#### INSTRUÇÃO ESCRITA
Dê sequência ao texto sobre o que poderá ser malvisto no futuro, começando logo após a última frase dele.

#### TEXTO DE ORIGEM
+++

Os meios de transporte individuais ainda são parte fundamental da cultura de muitos países. Mesmo carros elétricos, que têm um menor impacto poluente, ainda contribuem com engarrafamentos nas grandes cidades e com um ambiente inóspito para pedestres. Alguns dos nossos seguidores chutaram que comprar um carro no futuro pode ser visto com péssimos olhos. Já temos opções de transportes compartilhados e apps de carona, mas, até chegarmos a um futuro sem automóveis particulares, precisaremos de uma evolução na estrutura de transporte público no mundo todo.


Progresso não é linear

Para o historiador Gustavo Gaiofato, conhecido nas redes pelo perfil @HistoriaCabeluda e pelo podcast Mesa da Vida (em parceria com a crítica de cultura Rita von Hunty e o psicanalista Henrique Vicentini), novos cancelamentos estão por vir porque, na perspectiva histórica, nada se estabelece de vez. Os jogos de poderes e tensões que moldam os valores de cada época não param de se rearranjar. “É falsa a impressão de que a história chegou a seu limite.” Se muda o contexto político-cultural, muda também a percepção do que é aceitável. E isso vai continuar acontecendo – o historiador só prefere não prever em qual direção.

+++

#### DADOS FORNECIDOS
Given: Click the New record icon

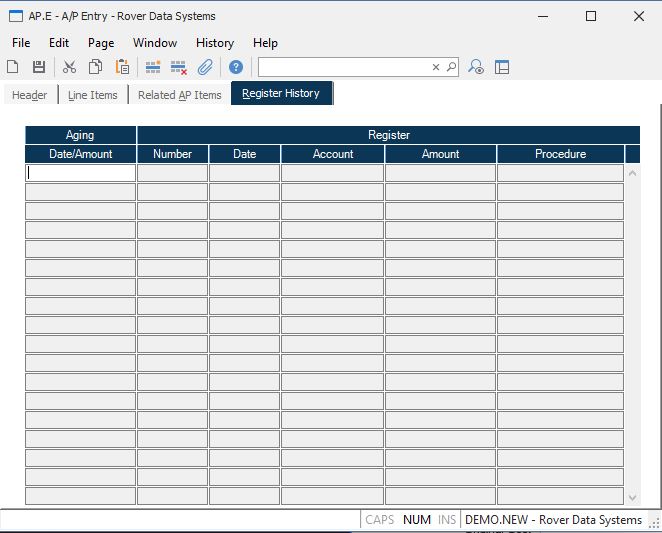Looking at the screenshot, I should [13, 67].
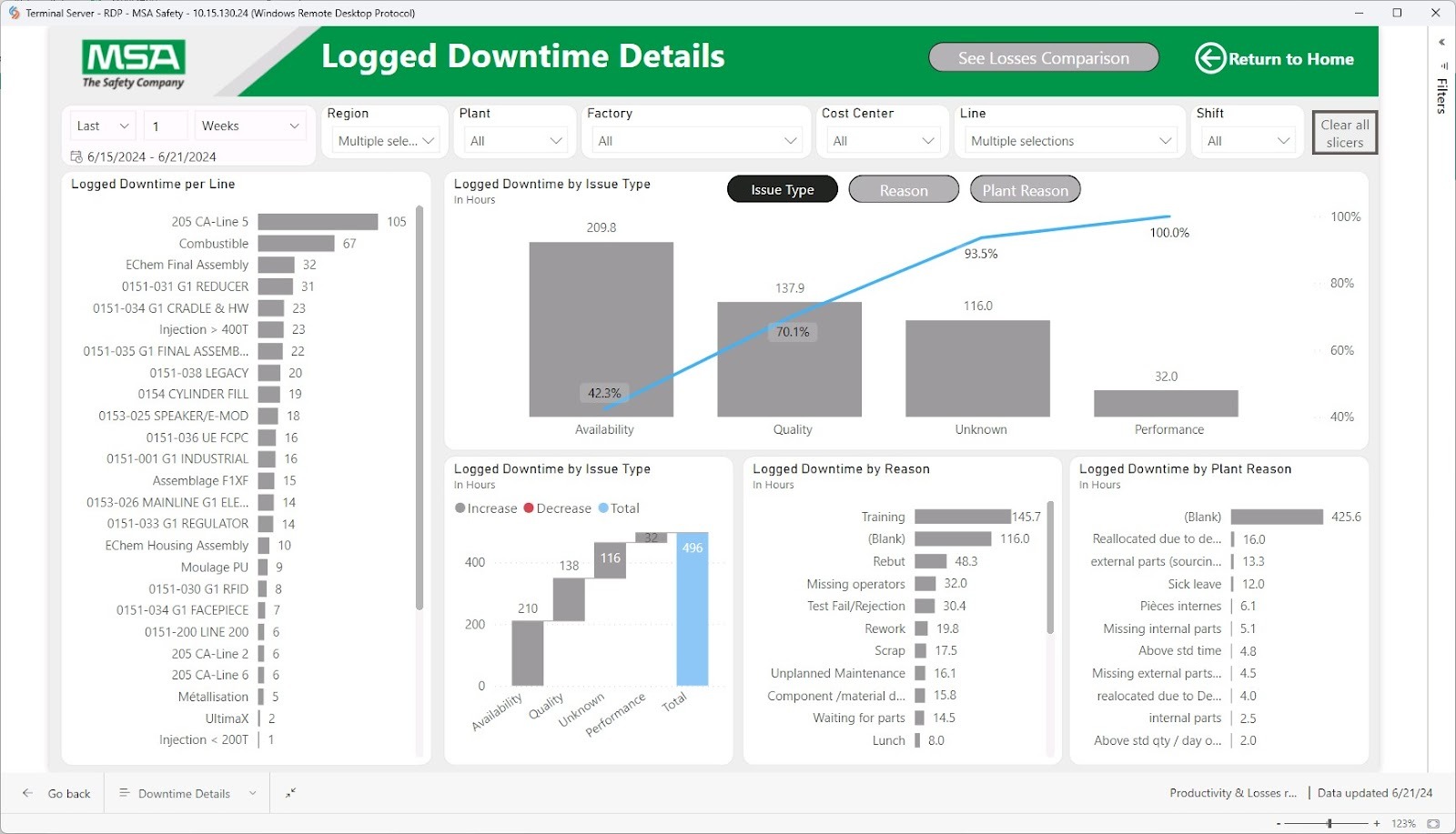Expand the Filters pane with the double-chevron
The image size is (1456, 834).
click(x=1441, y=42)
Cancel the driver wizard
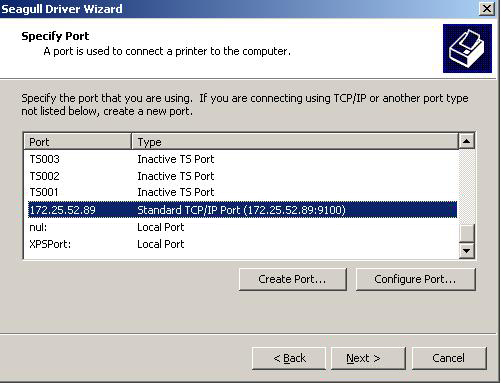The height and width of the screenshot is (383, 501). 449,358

+++

#### RESULTADO DA TAREFA
É a mesma cautela manifestada pela jornalista e cientista política Fhoutine Marie (@DraFufu no Twitter). “Hoje, a escravidão é considerada abominável, mas não faltam casos de pessoas mantidas em condições análogas. Do mesmo modo, se uma parcela da sociedade questiona o chá revelação, por entendê-lo como uma imposição de identidade de gênero, ainda temos uma indústria que lucra com esse binarismo e setores conservadores que se mobilizam contra a simples discussão do tema”, exemplifica. Não é possível prever como esses embates vão se desdobrar.

 

E não é apenas a diversidade de gênero que incomoda os mais conservadores. Todos os ítens da nossa lista indicam mudanças culturais que ameaçam indústrias extremamente lucrativas. Vivemos em um sistema que ativamente trabalha para frear uma mudança cultural nessas áreas, e o retrocesso que vivemos no mundo todo nos últimos anos corrobora a tese que o progresso não é linear. É preciso brigar para que essas mudanças ocorram, mas é questionável se o “cancelamento” de indivíduos seja a ferramenta certa para isso.


Dois pesos, duas medidas

Os cancelamentos colocam em pauta questões latentes na sociedade, mas não se pode dizer que geram responsabilização. “Há vários exemplos de pessoas que foram expostas por práticas de racismo, violência de gênero, entre outros, e que seguem suas carreiras normalmente, algumas vezes com mais seguidores e melhores cachês”, pondera Fhoutine.  “Talvez seja o caso de olhar sobre quem recai a responsabilização: há apresentadoras loiras reincidentes em declarações racistas que seguem como divas e homens brancos agressores de mulheres se tornaram vencedores de reality shows.”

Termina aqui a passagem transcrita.